Short problem 1 >> In two sentences, summarize the Omnotron strategy excerpt.
Short problem 2 >>
Answer these questions from the Omnotron strategy excerpt:
(a) How large is the robots' shared hp bar?
(b) Which robot is the only one sensitive to raid positioning?
(c) Which glyph is described as handy?
Short problem 3 >> Extend the Omnotron strategy excerpt past its final sentence.

This has not always been the case. Having only one in-combat rez and a disadvantage in the gear department compounds the above statement. Omnotron has abilities that directly (and serverely) punish the raid if they are not properly handled. Travel to wowwiki and read up on the fight if you aren’t intricately familiar, but here is the basic idea. A robot activates and fights you. After a certain amount of time he will put up a shield which turns on a new robot. When a robot runs out of mana he shuts down (post-shield). This rotates around until their shared 32.5 million hp bar is depleted and you can collect your epics. By their names you can guess what they do (kind of).

Arcanotron. Magmatron. Toxitron. Electron. Not always in that order.

1) Don’t DPS the Shield

With a few attempts under our belts we decided to adopt a “Don’t DPS the shield” strategy. Nothing good can come of damaging the shield. The difference in raid damage is immediately noticeable. This made it easy for us to debug problems in the strategy in regards to positioning and how folks are handling the other RSTS abilities. We placed all of the trust in our tanks to pick up the newly activated robots on time and told the DPS to start immediately.

2) Identify When to Group Up

The only robot that is sensitive to raid positioning is Electron (chain lighting). While all of the others are active, be closely grouped to make it easier on your healers. My default command was to call group on Arcanotron” when he was active. The pool he drops will be on the raid immediately and it will allow your healers to sustain this ~9 minute fight. The team of Arcanotron and Magmatron plays very nicely with this strategy.

The hardest combination to heal is Magmatron and Electron since they have conflicting abilities (chain lighting, raid wide fire area of effect). Healing Stream Totem glyph is handy.

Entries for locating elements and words
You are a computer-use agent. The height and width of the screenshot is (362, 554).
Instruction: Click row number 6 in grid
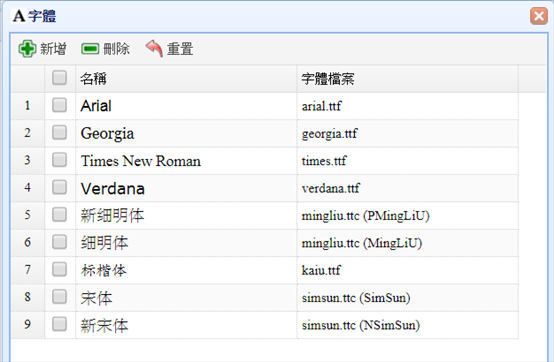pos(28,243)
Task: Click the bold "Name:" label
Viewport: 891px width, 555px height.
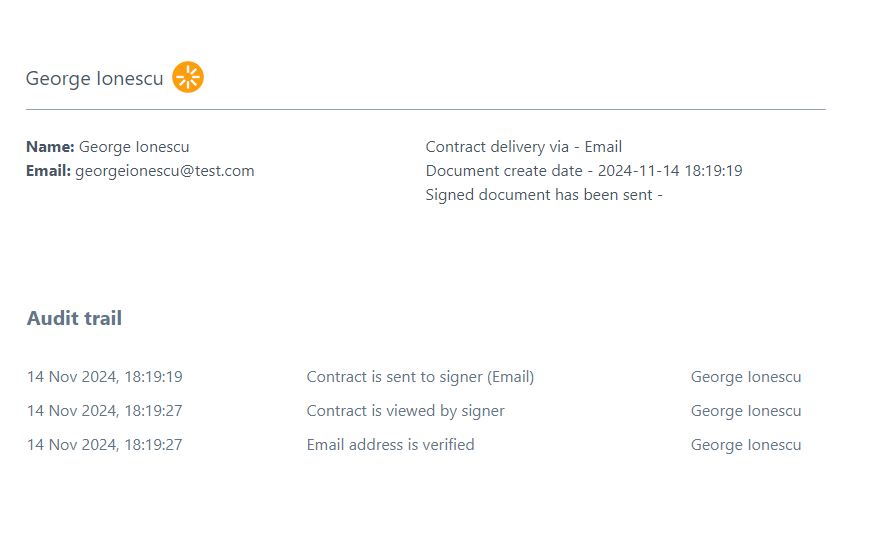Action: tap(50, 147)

Written answer 1 >> In the Omnotron fight, four robots (Arcanotron, Magmatron, Toxitron and Electron) rotate in and out, each putting up a shield that turns on a new robot, until their shared 32.5 million hp bar is depleted. The strategy is to avoid damaging the shield and to stay closely grouped while any robot other than Electron is active, and it names Magmatron with Electron as the hardest combination to heal.

Written answer 2 >>
(a) 32.5 million hp
(b) Electron
(c) The Healing Stream Totem glyph

Written answer 3 >>
3) Tank Cooldowns When New Robots Activate

There will be a small window of time when all 3 robots will be active. As a tank is changing from his shielded robot to the newly activated one, have them pop a cooldown to buffer the damage. Magmatron, in particular, hits hard and getting behind can cost you some vital mana reserves right as an ability is about to be used. If the tank is out of cooldowns, throw on an external one. Since our healing crew was druid-shaman-shaman, we didn’t have that option but did ok nonetheless.

4) Handle the Abilities

If you don’t put Magmatron’s laser away from the raid, kite Toxitrons slimes, or interrupt (most of) Arcanotron’s bolts, you will pay. It’s not a “woops get the next one” situation at this gear level. Each player needs to know how to react when things target them or the robots do certain things. It is not the most complicated fight I’ve ever done, but it will test your abilities and give you a quick introductory course on what to expect this expansion. The closest fight it resembles from WotLK is a slightly easier Mimiron.

Everyone but the tanks were working under completely new rules when it comes to playing their characters in a raid. We all had our toons geared through heroics, but amping it up and doing full (correct) dps rotations or properly healing to sustain a fight of this length is a test. If you can do this fight, you’re ready to go. All of the elements to a raid encounter are present.

  • Don’t stand in the Bad
  • Identify the Good, stand in it
  • Listen for vent calls on positioning
  • Switch targets on time
  • Keep your DPS/Healing up while moving/handling abilities

Moral of the story? Don’t be afraid to take a step back and see why you keep wiping. Have your tank look at his death log. It might be something as simple as an interrupt or mob-facing. Be sure that you are accounting for each ability (heroic, raid, or otherwise) and over-compensate for them. One thing is certain: you will waste far more time wiping to blissful ignorancethan searching wowhead for the abilities and some tips to help out.

So far, so good. On to Magmaw.

I’m not comfortable giving a complete breakdown of our strategy (and my healing strategy) yet; not for “secrecy’s” sake, but for correctness. I think there’s a few things I can do better to improve my output and make the most out of my mana bar.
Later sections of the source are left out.